À ce titre, il est intéressant de noter que cela faisait des mois que des ONG travaillaient à faire du 8 septembre la « Journée mondiale d’actions locales pour le climat ». Il s’agissait d’organiser une pression internationale sur le GCAS, sommet pour le Climat qui allait se dérouler la semaine suivante en Californie. Si, vue de France, cette date ne faisait pas particulièrement sens, une trentaine d’actions étaient cependant déjà prévues, et un rassemblement sur la place de l’Hôtel-de-Ville avait été déclaré à la préfecture, annonçant la présence d’environ 500 personnes.

Une Marche « Je suis Charlie » pour le Climat

Mais avec l’étincelle provoquée par la démission de Nicolas Hulot, la mobilisation a changé d’échelle et a surpris tout le monde. Les organisations investies dans la Journée mondiale pour le climat ont cependant rapidement mis leur infrastructure au service du mouvement qui se développait. Ainsi, l’ONG 350.org a proposé de multiples ressources en ligne (modèles d’affiches et de tracts revendiquant la sortie des énergies fossiles, vidéos à diffuser sur les réseaux sociaux pour favoriser la mobilisation, nombreux outils de coordination, etc.) ainsi qu’un accompagnement aux personnes souhaitant organiser une action locale (allocation de budget pour imprimer des tracts et des banderoles, formations collectives pour les organisateurs et organisatrices et les collectifs, etc.).
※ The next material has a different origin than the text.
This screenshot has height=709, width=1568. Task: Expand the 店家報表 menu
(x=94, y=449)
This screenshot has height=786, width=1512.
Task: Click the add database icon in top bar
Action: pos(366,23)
Cependant, jusqu’au matin même du 8 septembre, les services de l’État et les organisations n’imaginaient pas une telle affluence (tandis que les premiers imaginaient 1 000 personnes à Paris, les organisations pariaient sur 5 000 : ce sont finalement 50 000 personnes qui ont été présentes).
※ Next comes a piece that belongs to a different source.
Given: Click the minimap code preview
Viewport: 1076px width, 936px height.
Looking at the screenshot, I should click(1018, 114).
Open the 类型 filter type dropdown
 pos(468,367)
Le samedi 8 septembre donc, sont descendues dans la rue des dizaines de milliers de personnes pour qui ce mode d’action est loin d’être une habitude. On y voyait tous les âges, des jeunes aussi bien que des âgé•es. Peu de racisé•es, peu de classes populaires. Une foule assez comparable à celle qui était descendue dans la rue le 11 janvier 2015 pour la marche « Je suis Charlie ».

« Stoppons l’industrie fossile »

Ces deux marches ont plus d’un point commun. Elles adviennent suite à une étincelle, un événement précis qui a marqué les esprits et provoqué un besoin de descendre dans la rue. Elles regroupent autour d’un mot d’ordre générique « Je suis Charlie » / « Marche pour le climat », mais ne défendent pas un projet politique spécifique. Elles sont de l’ordre de l’indignation, de la dénonciation, du ras-le-bol, du « ça suffit ».
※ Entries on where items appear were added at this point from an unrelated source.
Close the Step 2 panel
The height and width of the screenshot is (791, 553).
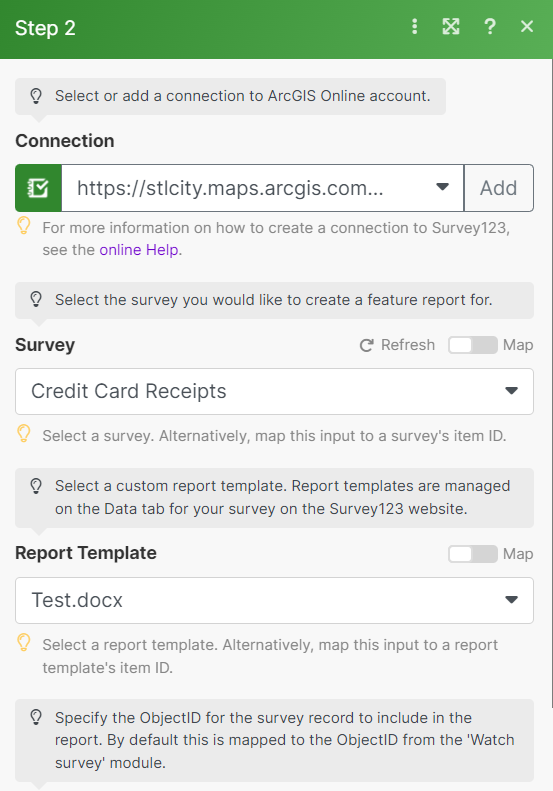tap(527, 26)
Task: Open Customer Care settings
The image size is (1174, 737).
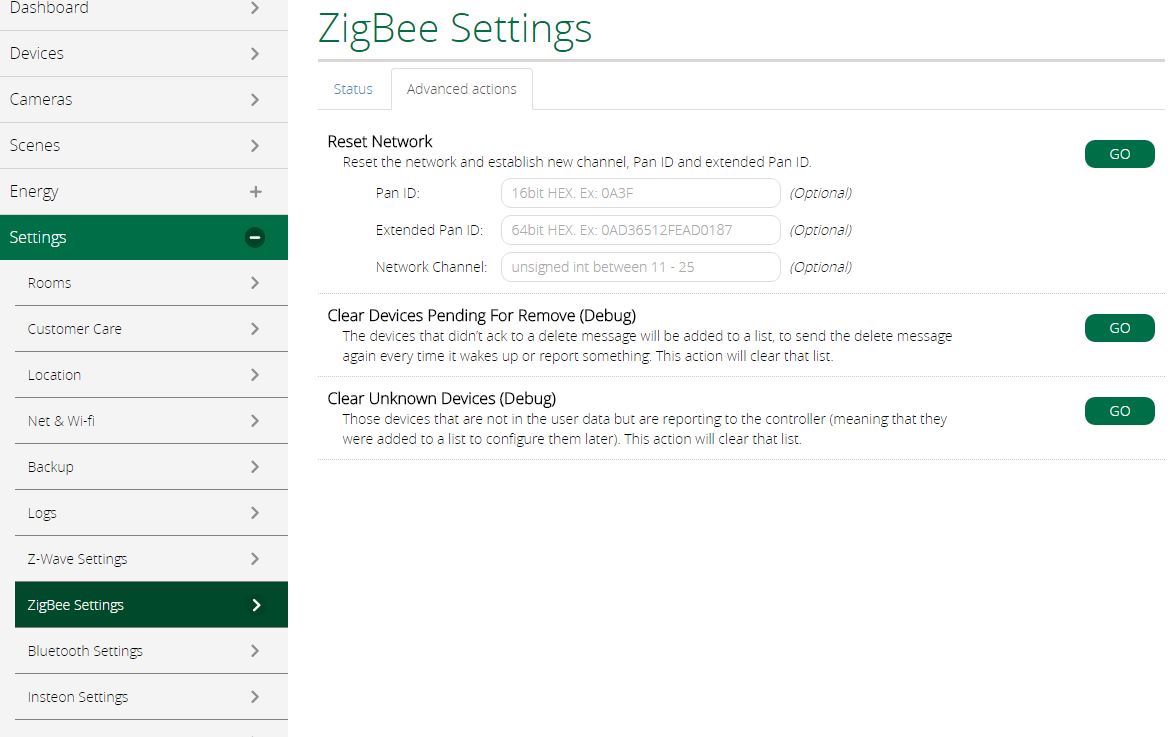Action: click(151, 329)
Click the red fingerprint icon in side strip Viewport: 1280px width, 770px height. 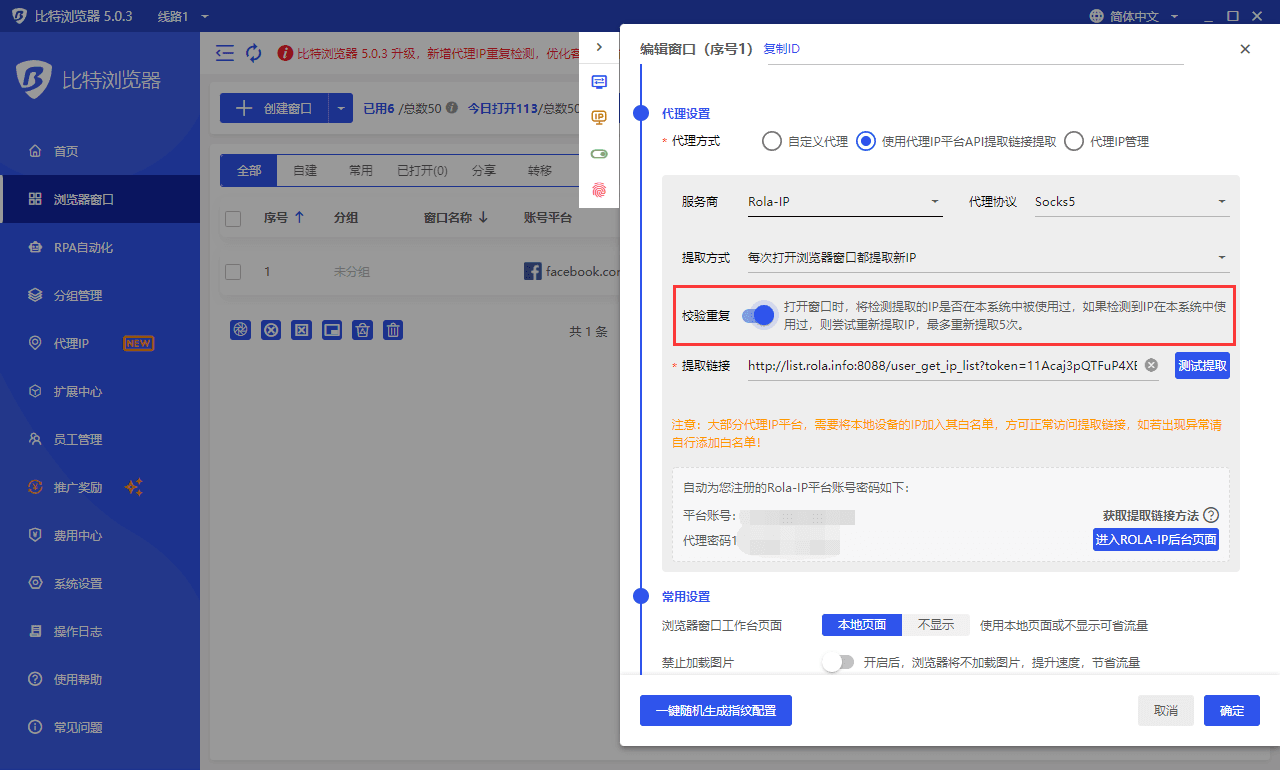(599, 189)
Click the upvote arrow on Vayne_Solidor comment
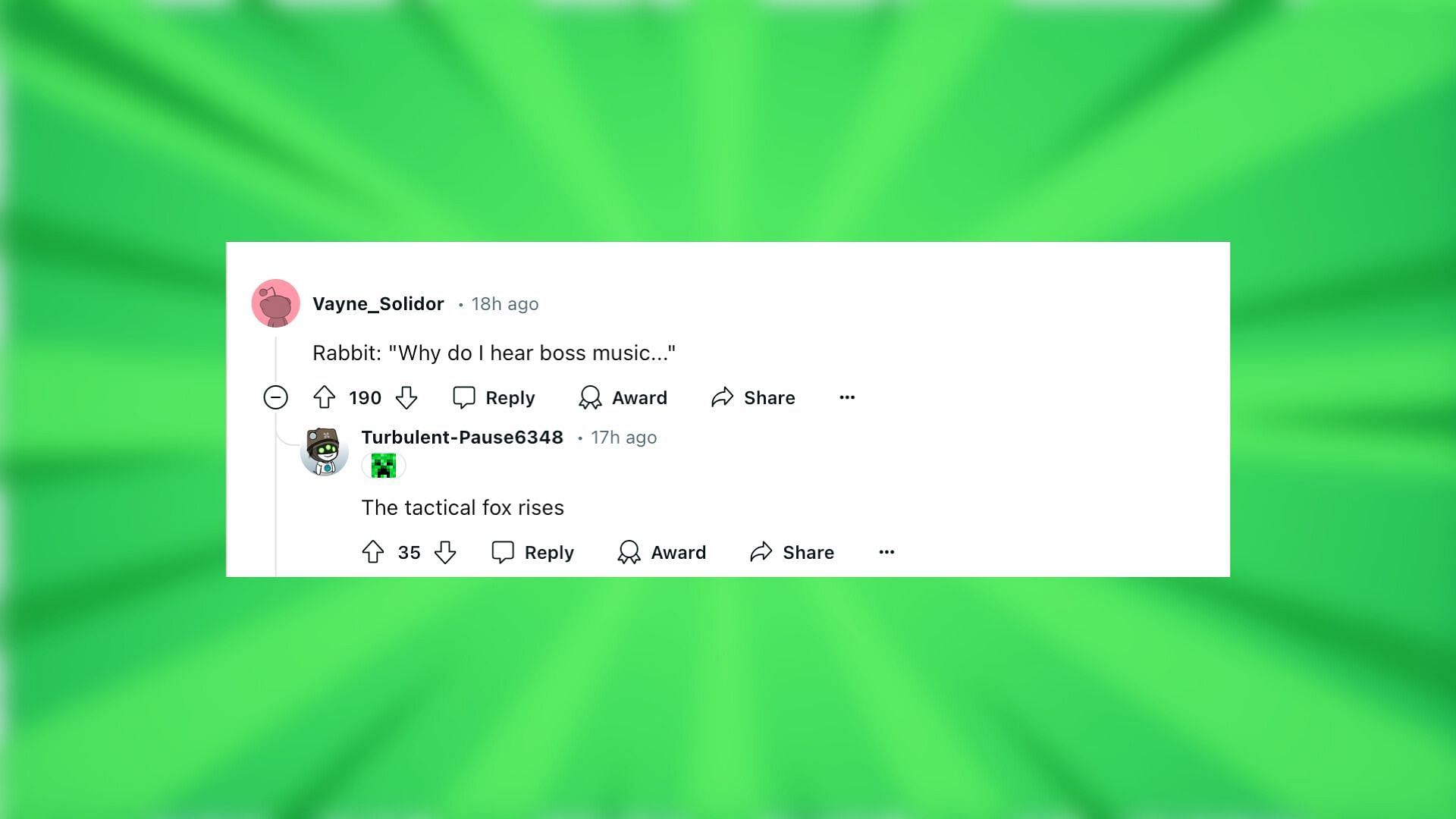1456x819 pixels. pos(324,397)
Il y avait peu de drapeaux dans les cortèges. Peu de slogans, quasiment pas de revendications, de préconisations. Sur les pancartes individuelles, on pouvait lire « Planète en danger », « Il n’y a pas de planète B », « Moins de plastique, + de bio », et même « Merci Nicolas Hulot d’avoir essayé » ou encore « Je suis de plus en plus chaud•e, et toi ? ». Du côté des ONG, Attac et Alternatiba portaient le mot d’ordre « Changeons le système, pas le climat », tandis que 350.org avait préparé à Paris une immense banderole « Pour la justice, stoppons l’industrie fossile ». Nos collectifs locaux d’AL ont été présents dans plusieurs rassemblements, et des collectifs de luttes étaient présents partout en France (contre Europacity, en soutien à Notre-Dame-des-Landes, contre la centrale de Gardanne, contre le gaz de schiste…). Cependant, la foule était largement constituées de personnes non organisées, qui certes se faisaient la promesse de ne plus attendre que le changement vienne d’en haut, mais dont la bonne résolution semblait trop souvent se résumer à faire désormais « pipi sous la douche ».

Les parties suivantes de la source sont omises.